> [Dataset records]

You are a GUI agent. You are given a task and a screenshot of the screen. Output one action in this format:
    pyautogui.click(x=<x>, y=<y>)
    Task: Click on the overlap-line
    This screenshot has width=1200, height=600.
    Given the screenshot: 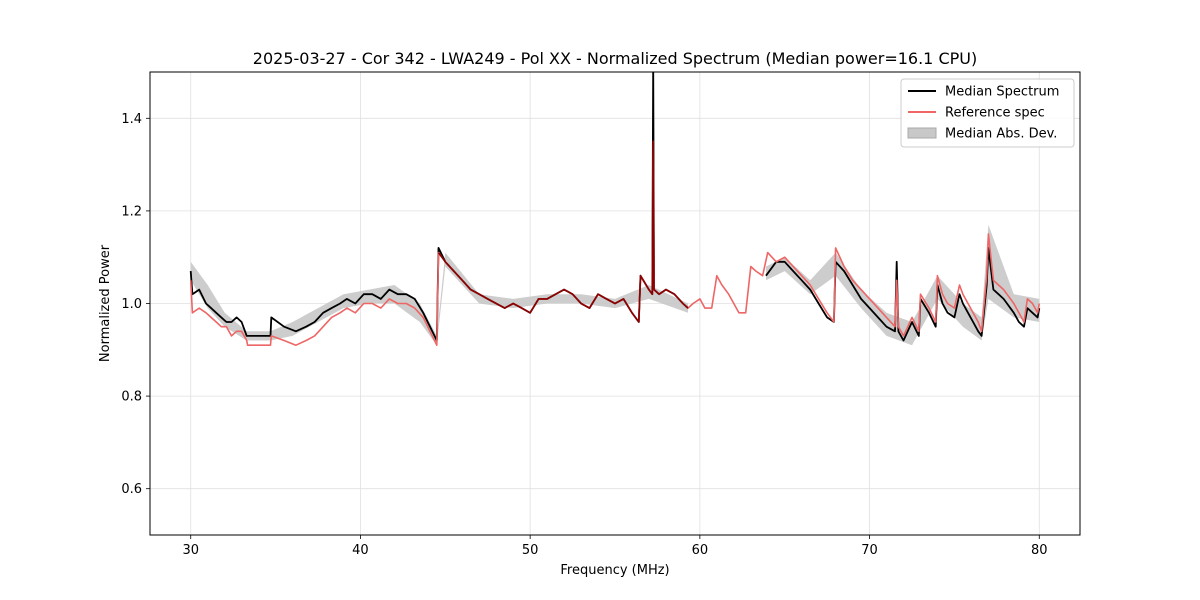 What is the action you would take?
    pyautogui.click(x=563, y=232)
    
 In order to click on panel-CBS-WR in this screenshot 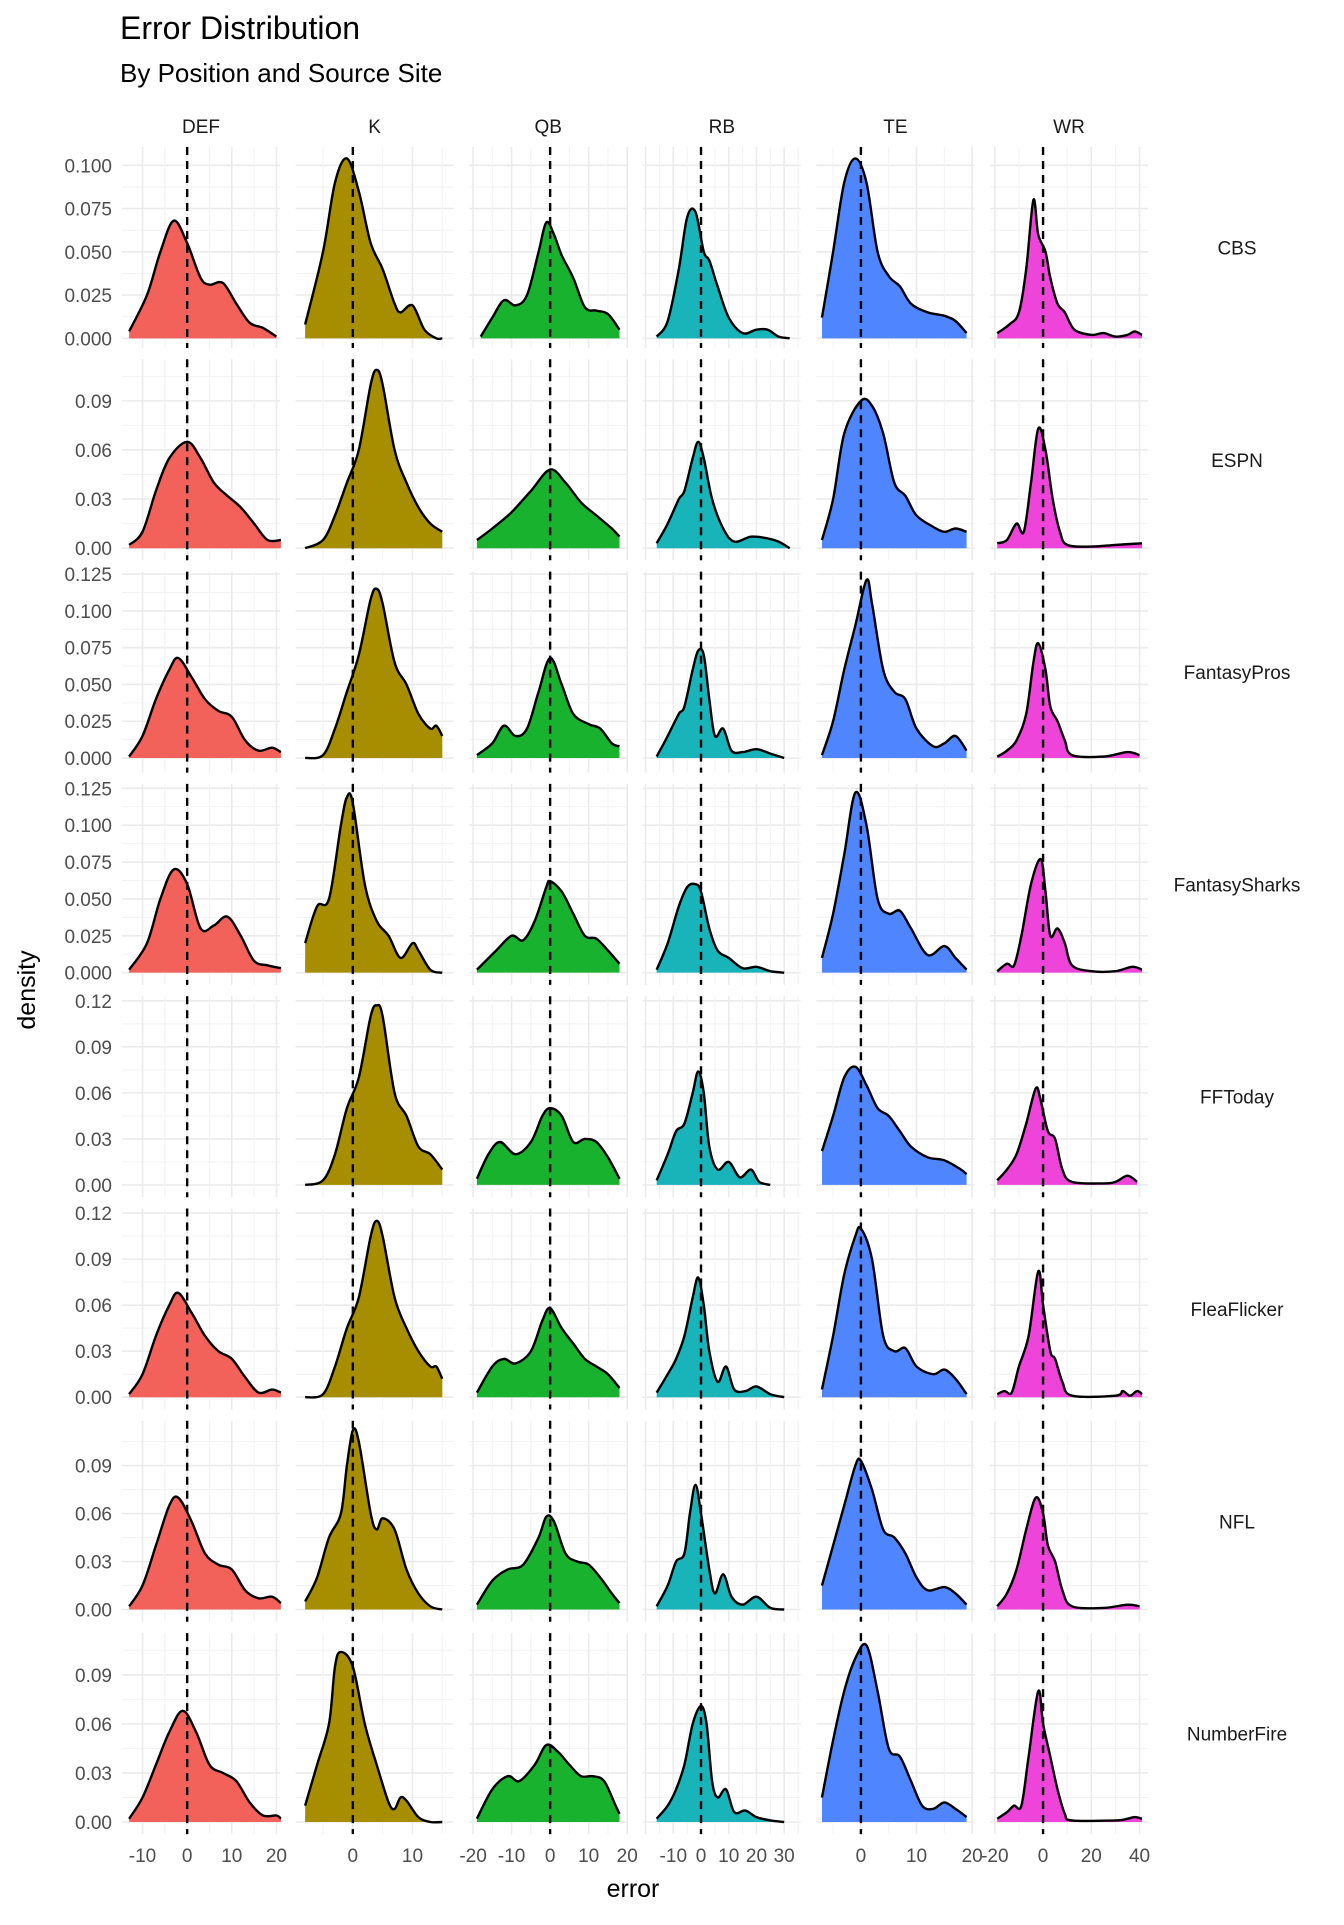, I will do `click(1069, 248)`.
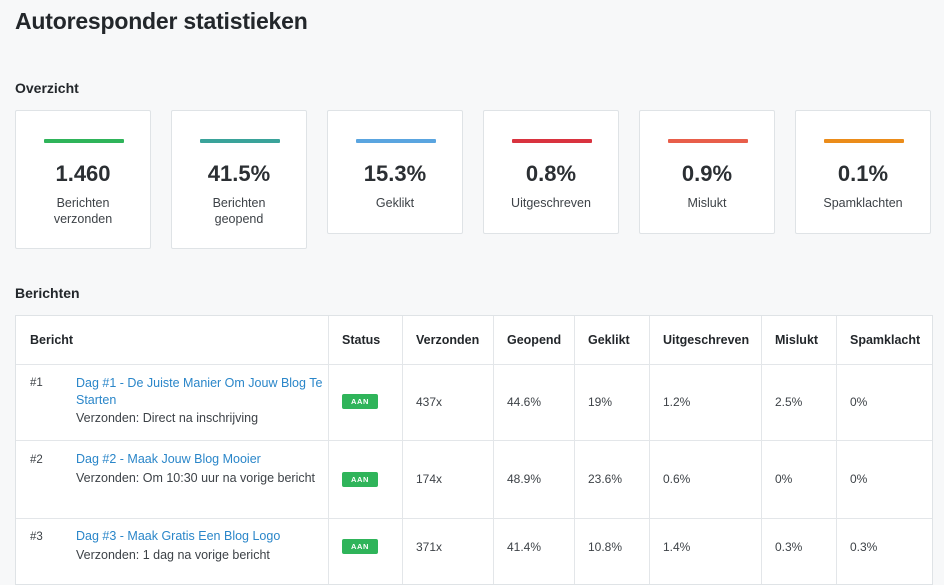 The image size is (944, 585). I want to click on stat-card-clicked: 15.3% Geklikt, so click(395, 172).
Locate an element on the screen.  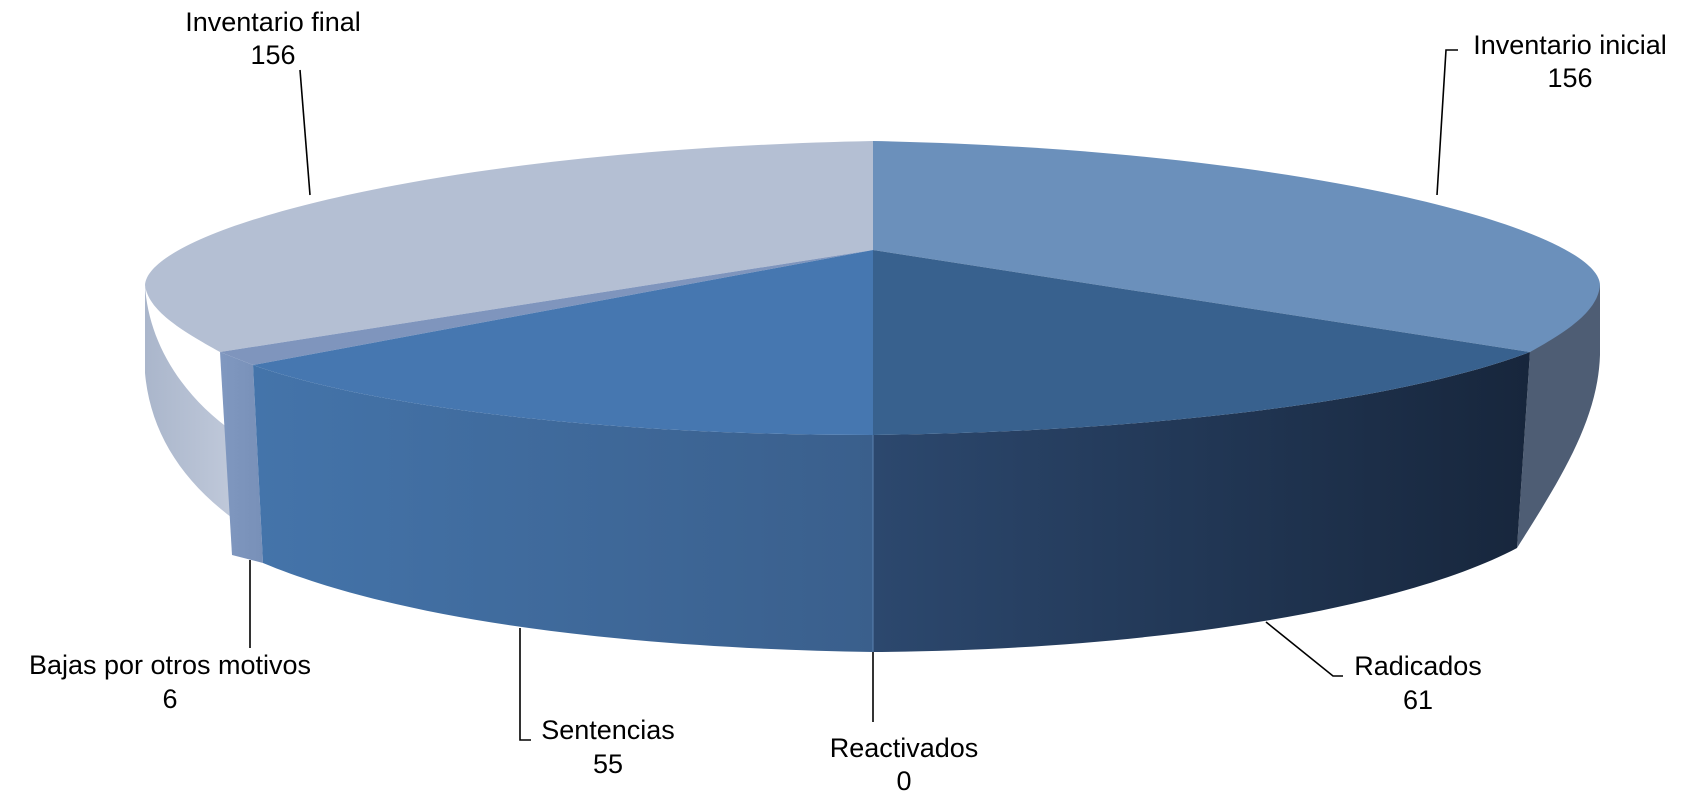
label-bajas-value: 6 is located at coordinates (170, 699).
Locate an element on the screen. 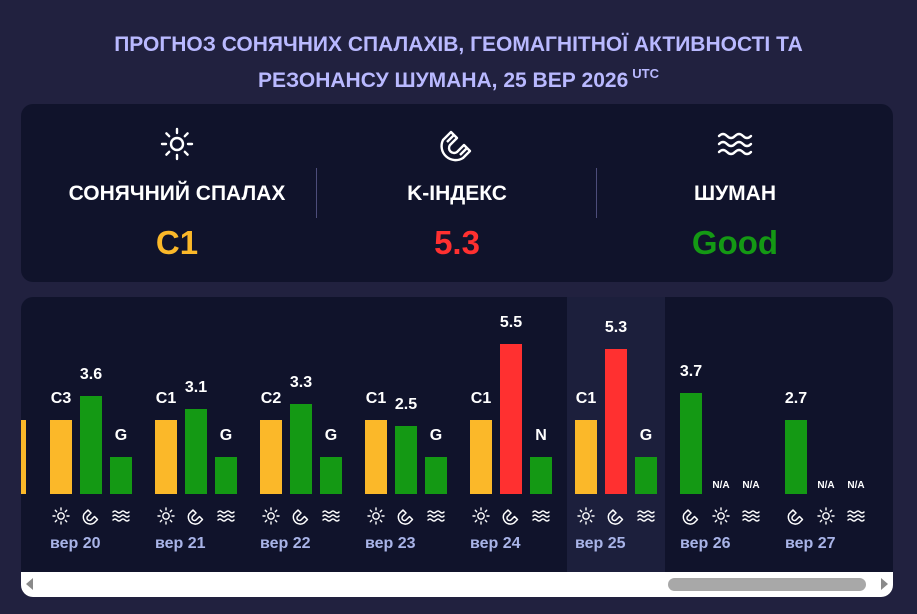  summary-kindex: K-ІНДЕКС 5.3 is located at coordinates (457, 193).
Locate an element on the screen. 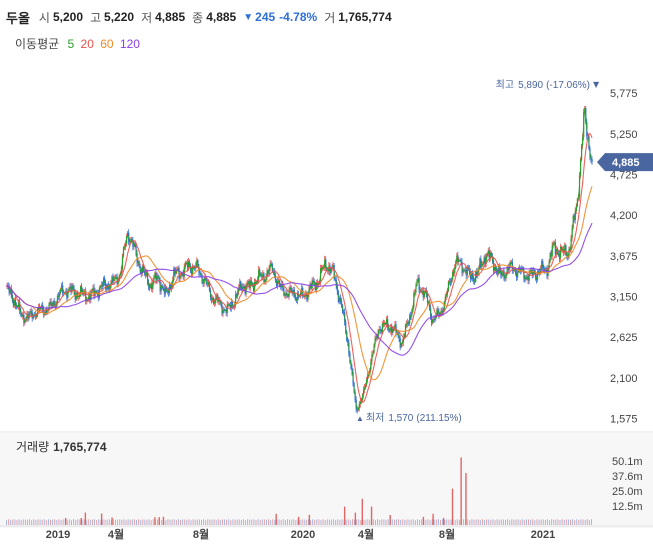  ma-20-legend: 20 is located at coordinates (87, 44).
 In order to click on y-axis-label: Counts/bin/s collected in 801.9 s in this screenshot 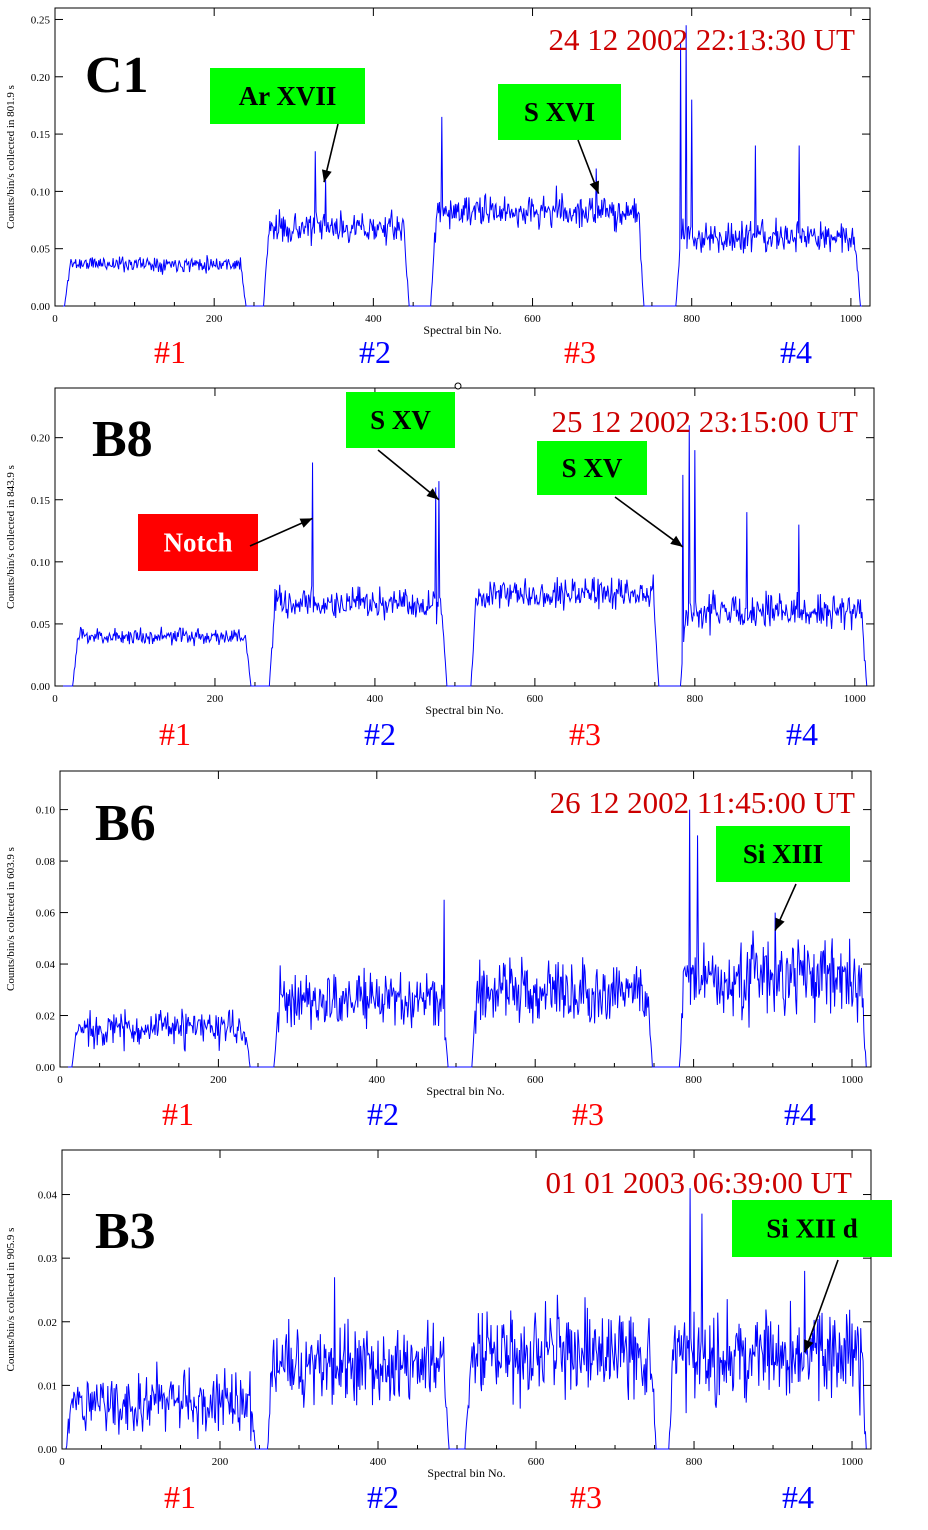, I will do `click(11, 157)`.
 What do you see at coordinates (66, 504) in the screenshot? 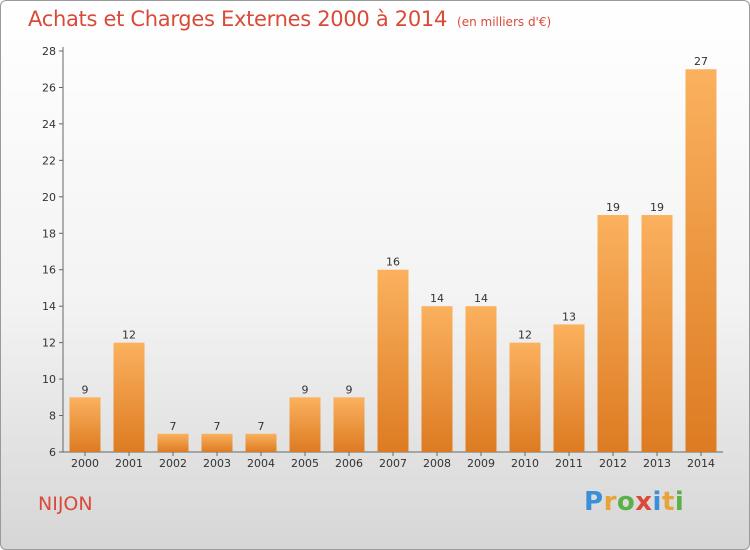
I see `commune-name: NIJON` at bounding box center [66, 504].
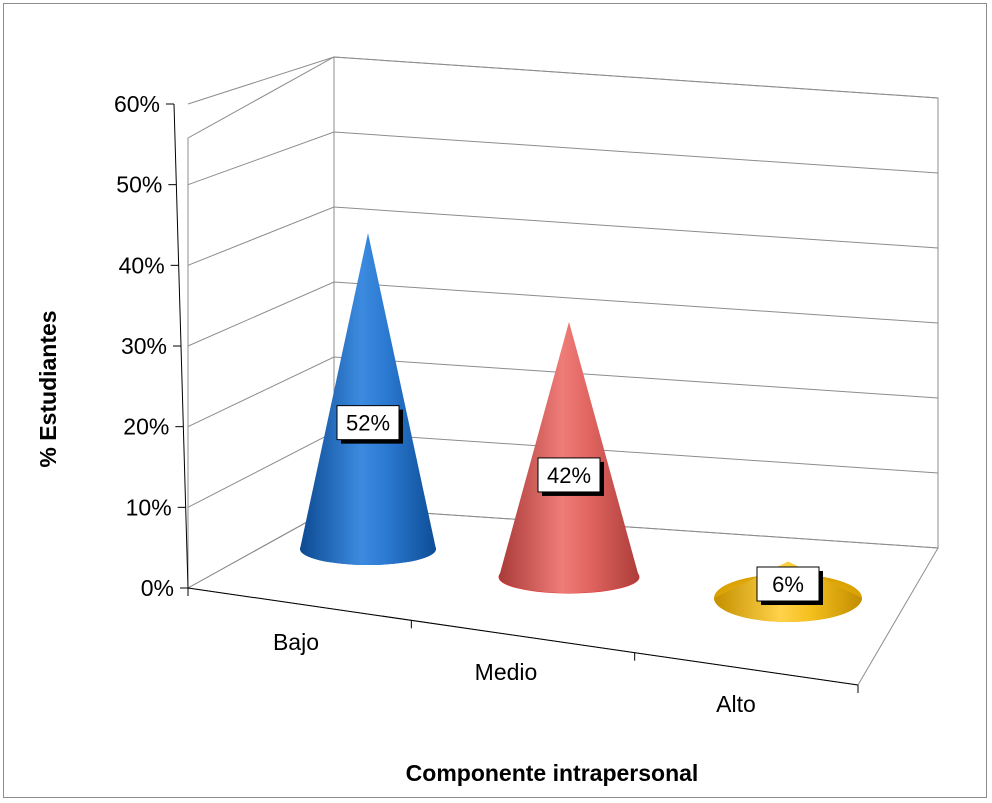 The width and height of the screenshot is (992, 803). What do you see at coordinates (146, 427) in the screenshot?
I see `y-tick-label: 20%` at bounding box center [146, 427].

> [What is expected]
Return the lines above exactly as they appear, from the line containing "What do you see at coordinates (66, 504)" through the last line, both included. Leave the pictures out of your answer.

> [Output for this exercise]
 What do you see at coordinates (66, 504) in the screenshot? 
I see `commune-name: NIJON` at bounding box center [66, 504].
 The width and height of the screenshot is (992, 803). What do you see at coordinates (146, 427) in the screenshot?
I see `y-tick-label: 20%` at bounding box center [146, 427].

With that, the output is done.